Setelah itu, kamu bisa melakukan beberapa langkah berikut ini:
1. Perdarahan pada luka gores dan luka ringan biasanya bisa berhenti sendiri. Jika
tidak, hentikan perdarahan dengan cara menekan luka dengan lembut dengan
menggunakan kain yang steril atau bersih. Posisikan luka menghadap ke atas.
2. Bilas luka dengan air bersih. Daerah di sekitar luka boleh dibersihkan dengan sabun,
tapi tidak pada lukanya untuk menghindari iritasi.
3.Jika ada benda tertancap pada luka setelah dibersihkan, gunakan pinset steril (yang
telah dibersihkan dengan alkohol) untuk mencabutnya. Jika masih ada yang tertancap,
datangi dokter untuk melakukan pembersihan menyeluruh guna mengurangi risiko
infeksi dan tetanus.
4. Tidak perlu menggunakan cairan hidrogen peroksida, obat merah, atau pembersih
mengandung iodine yang dapat mengiritasi jaringan yang sudah terluka.
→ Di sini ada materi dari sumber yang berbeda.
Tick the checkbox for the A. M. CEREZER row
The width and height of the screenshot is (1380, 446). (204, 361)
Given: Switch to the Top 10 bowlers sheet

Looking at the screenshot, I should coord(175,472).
5. Oleskan krim atau salep antibiotik tipis-tipis untuk membantu menjaga permukaan
kulit tetap lembap. Obat tersebut memang tidak menyembuhkan luka dengan cepat,
tapi setidaknya bisa mencegah infeksi dan membantu proses penyembuhan secara
alami.
(Maryunani, 2015)
Penyembuhan luka secara umum akan melalui tiga proses penyembuhan luka yaitu fase
inflamasi, fase proliferasi, dan fase maturasi / remodeling (Maryunani, 2015).
1. Fase inflamasi
Fase inflamasi hanya berlansung selama 5-10 menit dan setelah itu akan terjadi
vasodilatasi. Fase ini merupakan respon vaskuler dan seluler yang terjadi akibat
perlukaan yang menyebabkan rusaknya jaringan lunak. Dalam fase ini pendarahan akan
di hentikan dan area luka akan dibersihkan dari benda asing, sel-sel mati dan bakteri
untuk mempersiapkan proses penyembuhan. Pada fase ini akan berperan pletelet yang
berfungsi hemostasis, dan lekosit serta makrofag yang mengambil fungsi fagositosis.
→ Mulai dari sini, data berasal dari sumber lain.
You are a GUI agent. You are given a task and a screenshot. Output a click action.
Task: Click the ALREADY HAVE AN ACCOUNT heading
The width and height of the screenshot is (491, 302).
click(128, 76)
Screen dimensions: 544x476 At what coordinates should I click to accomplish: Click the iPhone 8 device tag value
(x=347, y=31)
Tercapainya fase inflamasi dapat di tandai dengan adanya eritema, hangat pada kulit,
edema dan rasa sakit yang berlansung sampai hari ke-3 atau hari ke-4.
2. Fase proliferasi atau epitelisasi
Fase ini merupakan lanjutan dari fase inflamasi. Dalam fase proliferasi terjadi
perbaikan dan penyembuhan luka yang ditandai dengan proliferasi sel. Yang berperan
penting dalam fase ini adalah fibroblas yang bertanggung jawab pada persiapan
menghasilkan produk struktur protein yang akan digunakan selama proses rekonstruksi
jaringan. Selama proses ini berlansung, terjadi proses granulasi dimana sejumlah sel dan
pembuluh darah baru tertanam di dalam jaringan baru. Selanjutnya dalam fase ini juga
terjadi proses epitelisasi, dimana fibroblas mengeluarkan keratinocyte growth factor
(KGF) yang berperan dalam stimulasi mitosis sel epidermal.